Tuesday, June 14, 2011

Malaysia will willingly import radiation


Malaysia will willingly import radiation


In the June 8 Nation, we read about Fraser's Hill in lovely Pahang state in neighbouring Malaysia.

However, Pahang may not be lovely much longer. While Fukushima is making daily headlines (and making the public more aware of, and fearful of radiation), and as Japan unwillingly continues to export radiation - with Seattle receiving airborne radioactive particles - lovely Pahang plans to open a rare-earth element (REE) refinery. It plans to import radioactive ores from an Australian mine, and in perpetuity store onsite the radioactive waste. That is also a threat for Thailand. The smart Australian government has refused the return of the radioactive waste.

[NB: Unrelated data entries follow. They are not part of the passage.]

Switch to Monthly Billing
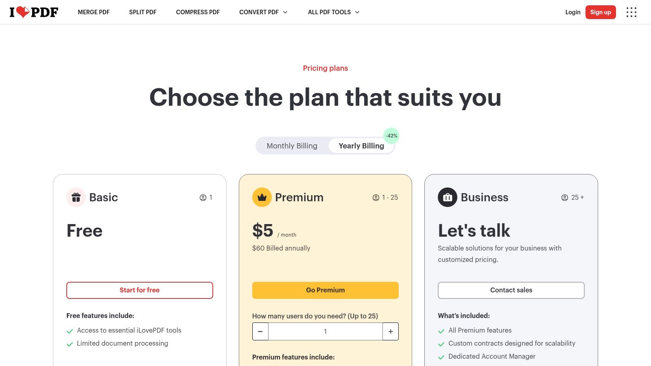This screenshot has height=366, width=651. [x=292, y=146]

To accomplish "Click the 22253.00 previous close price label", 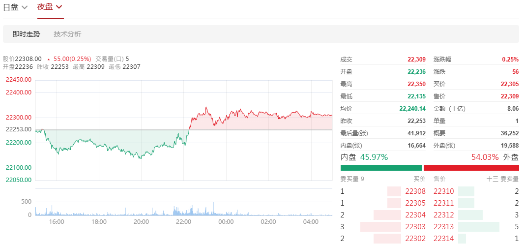I will pos(19,129).
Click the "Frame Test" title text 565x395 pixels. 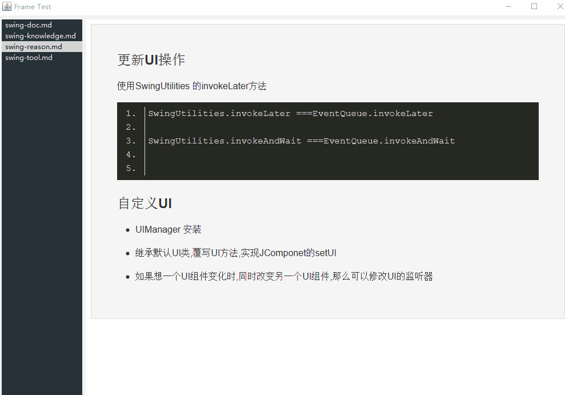33,6
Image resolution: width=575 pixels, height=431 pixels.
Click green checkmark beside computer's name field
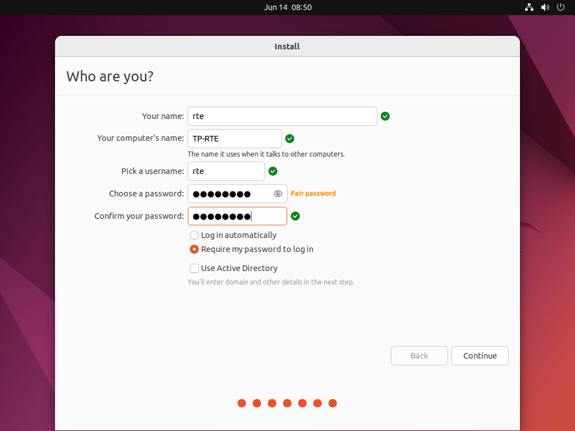290,139
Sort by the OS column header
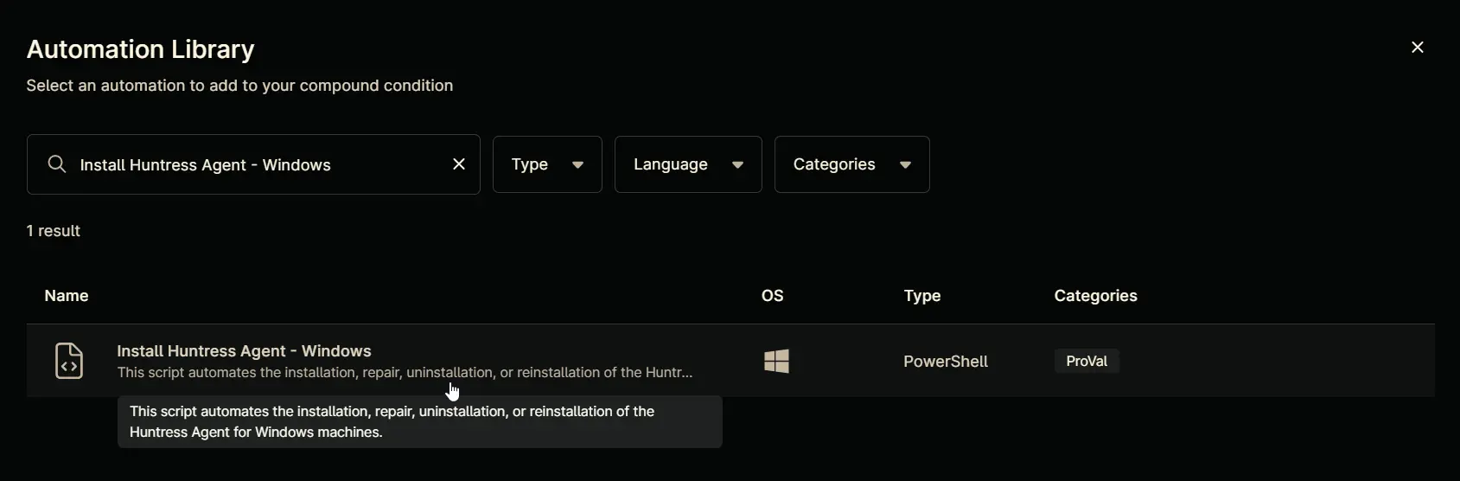The image size is (1460, 481). [x=773, y=296]
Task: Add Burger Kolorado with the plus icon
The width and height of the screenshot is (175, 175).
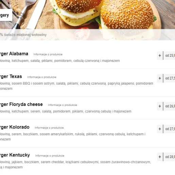Action: pyautogui.click(x=160, y=129)
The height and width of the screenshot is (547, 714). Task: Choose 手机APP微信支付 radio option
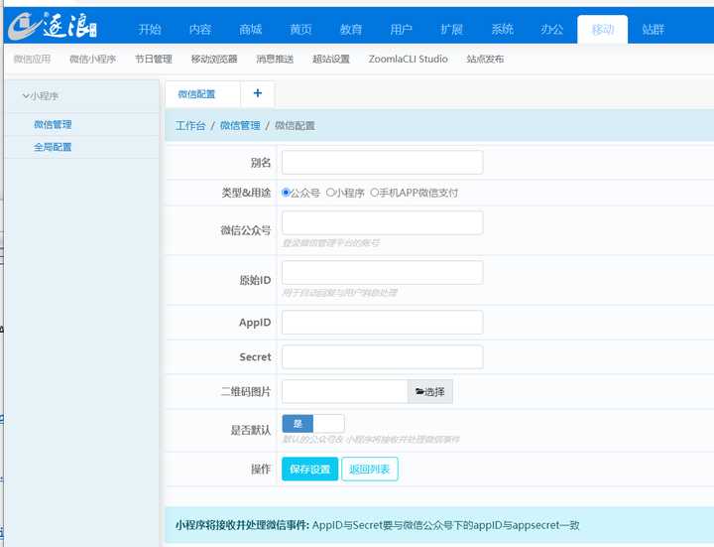[374, 193]
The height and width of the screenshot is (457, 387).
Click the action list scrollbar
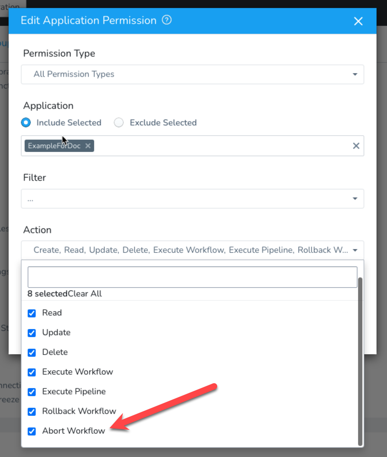pyautogui.click(x=360, y=361)
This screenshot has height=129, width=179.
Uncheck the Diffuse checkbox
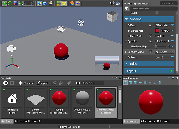click(151, 25)
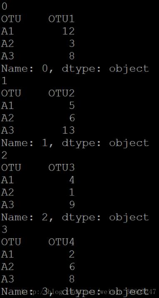Click the standalone index number 2
The image size is (159, 298).
(x=4, y=155)
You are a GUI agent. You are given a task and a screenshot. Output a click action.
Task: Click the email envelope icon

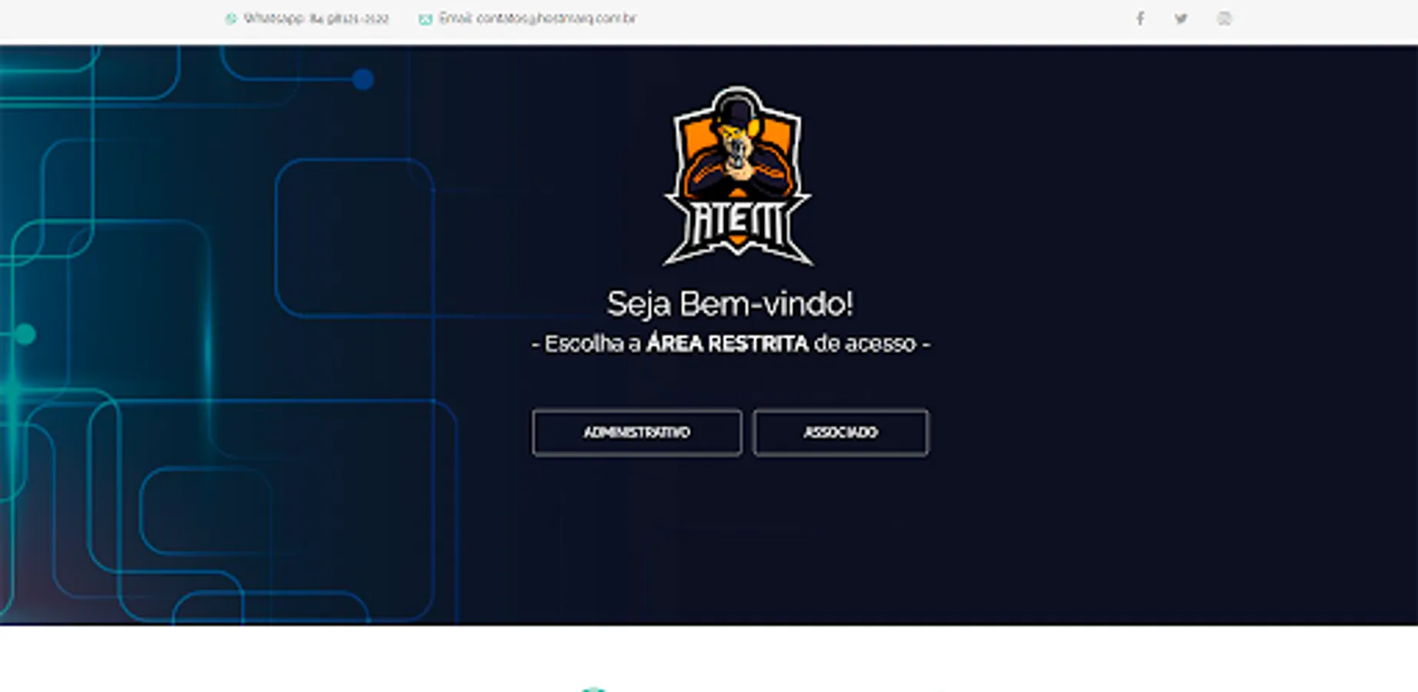(x=425, y=19)
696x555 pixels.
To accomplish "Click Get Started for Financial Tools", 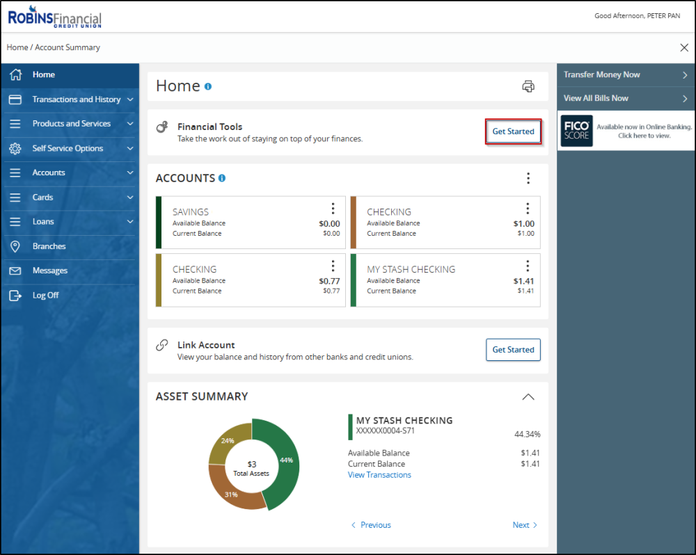I will point(513,131).
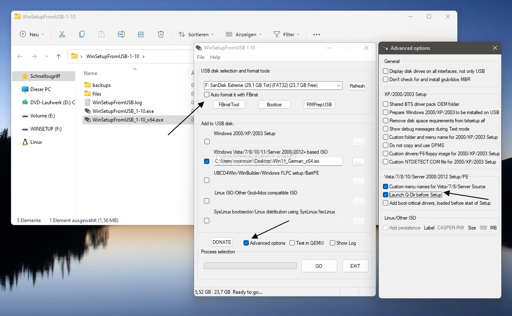Enable Auto format it with FBinst
This screenshot has height=316, width=512.
click(x=207, y=95)
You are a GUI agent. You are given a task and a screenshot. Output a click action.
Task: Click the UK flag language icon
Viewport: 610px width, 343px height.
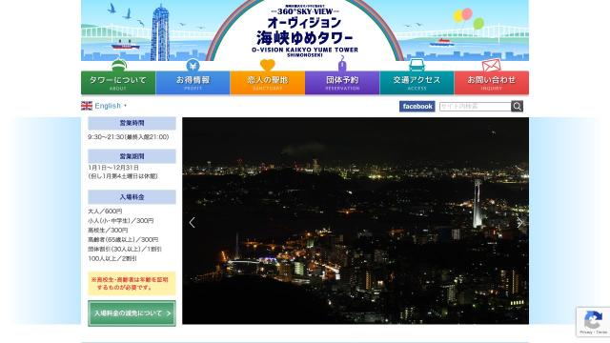coord(87,106)
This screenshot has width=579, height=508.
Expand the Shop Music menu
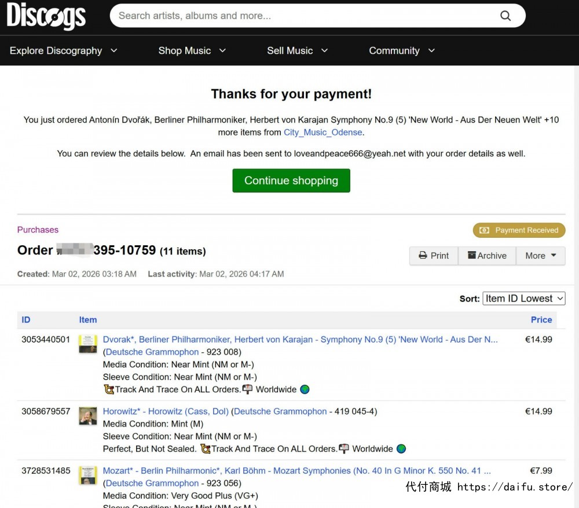[192, 51]

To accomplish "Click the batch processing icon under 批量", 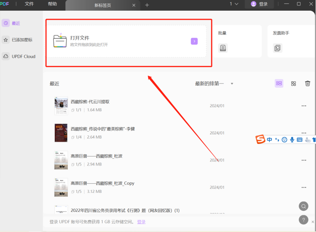I will (223, 48).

Admittedly the radioactive thorium 232 in REE ores and waste emits only weak alpha particles that cannot even penetrate paper. However, when breathed in or swallowed through contaminated water, they destroy DNA and cause malignancies. The full life of thorium 232 is 28 billion years. Still more worrying is that the REE refinery will also bring uranium-loaded REE from Malawi. An ill wind from the south containing any escaped thorium 232 or uranium would surely radiate Thailand.

Pahang state and Thailand would also have a further worry. China, which controls 95 per cent of world REE production, each year produces more than five times the amount of waste gas, (including deadly fluorine, radioactive radon and sulphur dioxide) than the total flared annually by all miners and oil refiners in the US. Along with that 13 billion cubic metres of gas comes 25 million tonnes of wastewater laced with cancer-causing, DNA-damaging heavy metals such as cadmium. Malaysia plans to refine one-third of China's output of REE, with not a mention of this so far from the operating company, nor Pahang state officials.

The Australian mining company tried to sneak this in under the radar, with no environmental or health studies. This subterfuge was necessary as Malaysia is still trying to clean up, 10 years after shutting down a previous REE refinery in the same state. Malaysians have rightly started mass protests, after The New York Times exposed these goings-on.

Some higher-ups seem hell-bent on toxifying Malaysia and its neighbours, almost forever, for what? A kickback?

Maybe there is needed a quiet word in the ear of the Malaysian ambassador to Thailand from the Thai counterpart.